__Data to examine__
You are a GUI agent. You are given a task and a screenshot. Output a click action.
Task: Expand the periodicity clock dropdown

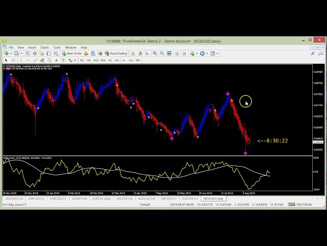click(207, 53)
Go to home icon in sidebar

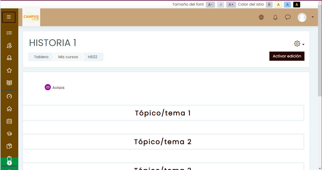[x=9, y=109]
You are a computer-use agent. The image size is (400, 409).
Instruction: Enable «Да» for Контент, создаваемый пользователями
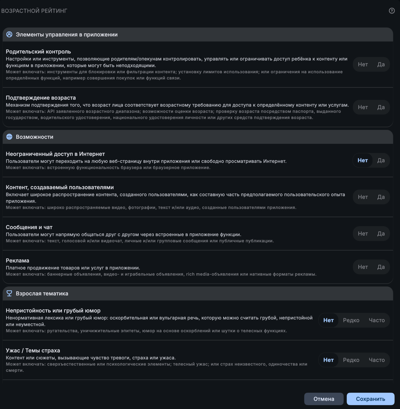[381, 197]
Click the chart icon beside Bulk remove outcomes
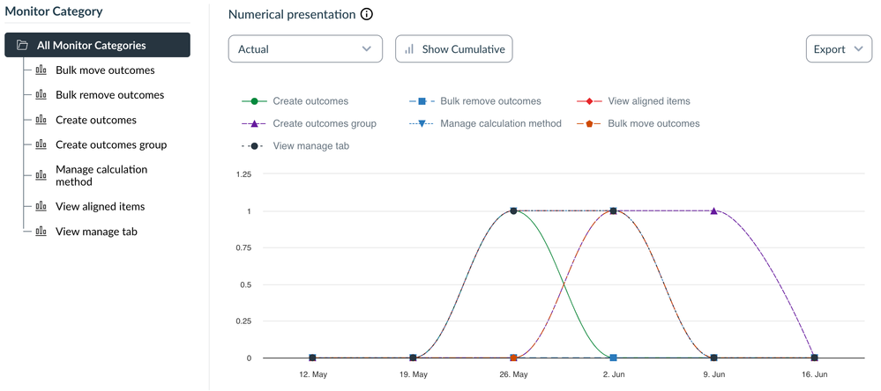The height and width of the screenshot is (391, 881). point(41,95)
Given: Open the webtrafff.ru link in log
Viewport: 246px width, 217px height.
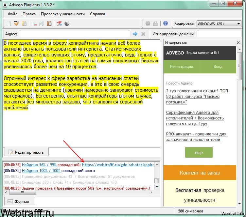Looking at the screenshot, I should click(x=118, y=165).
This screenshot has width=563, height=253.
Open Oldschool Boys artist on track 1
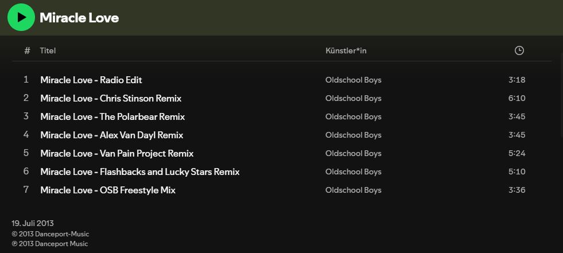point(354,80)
--
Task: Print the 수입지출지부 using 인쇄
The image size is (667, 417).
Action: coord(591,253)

__What is required__
Write out every line of the preceding listing that contains "agent".

__Exercise solution__
You are a GUI agent. You are given a task and a screenshot. Output a click action.
You are a computer-use agent. The image size is (400, 409).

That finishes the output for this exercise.